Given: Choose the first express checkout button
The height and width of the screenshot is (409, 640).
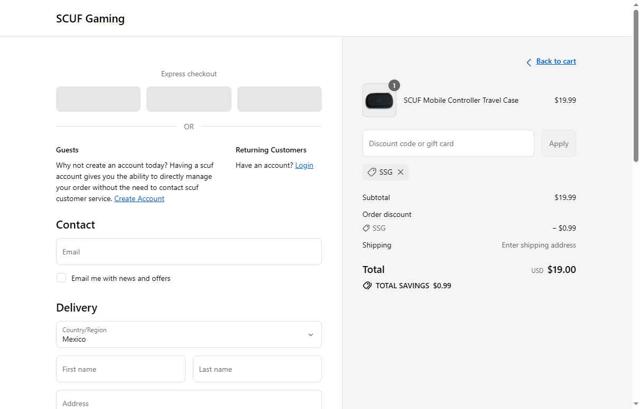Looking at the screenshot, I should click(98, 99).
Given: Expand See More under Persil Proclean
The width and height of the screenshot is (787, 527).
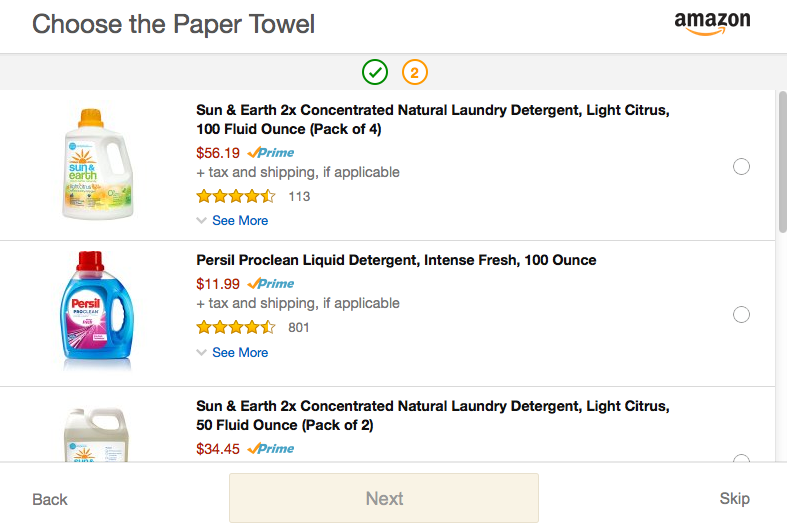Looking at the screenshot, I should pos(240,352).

* * *

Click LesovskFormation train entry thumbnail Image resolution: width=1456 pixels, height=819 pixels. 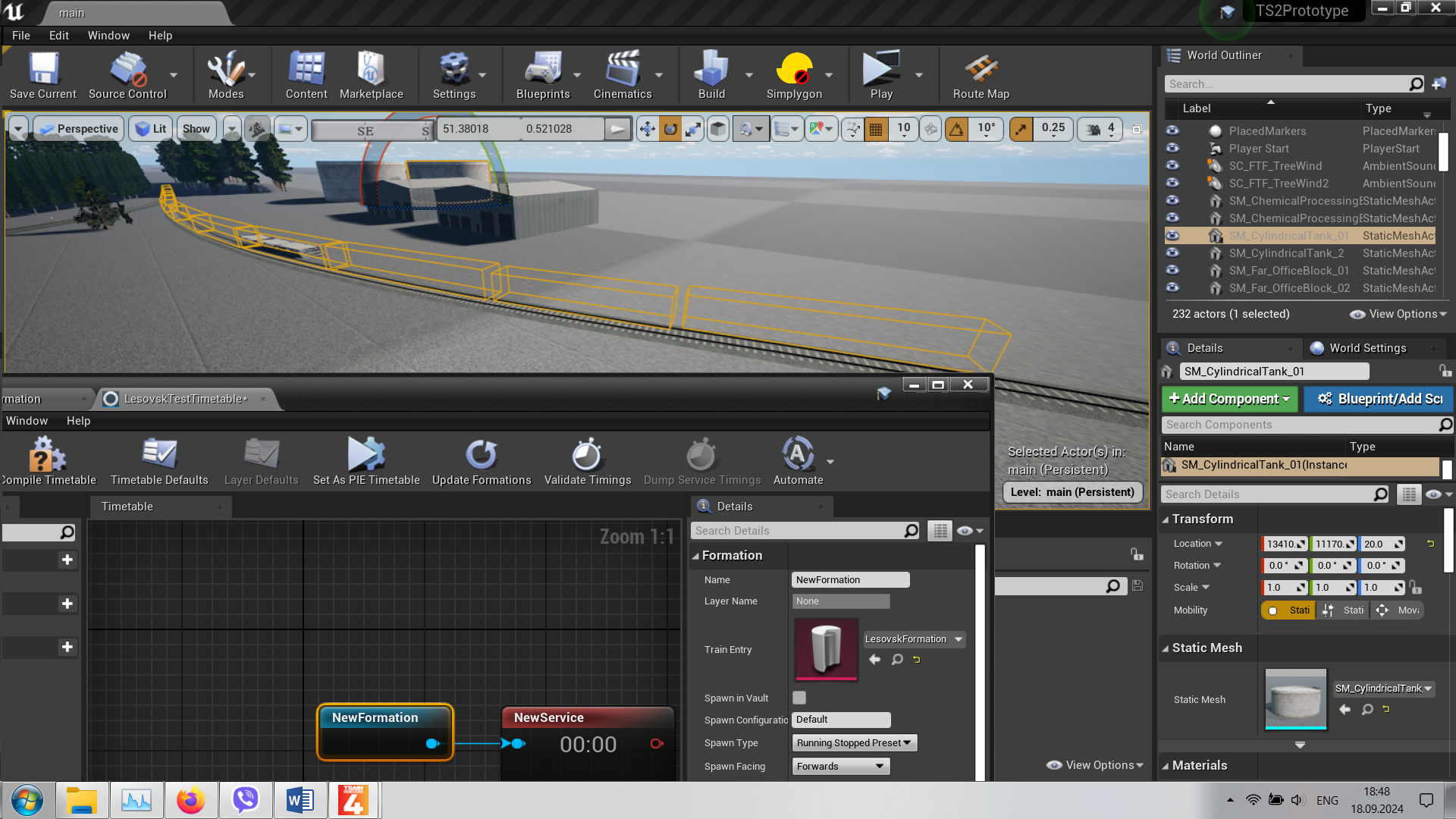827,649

* * *

* Task statement: Would you please copy all lines in the data that contain the word "Given"?

* Answer to the exercise:
Given: Choose the first express checkout button
Given: Expand See More under Persil Proclean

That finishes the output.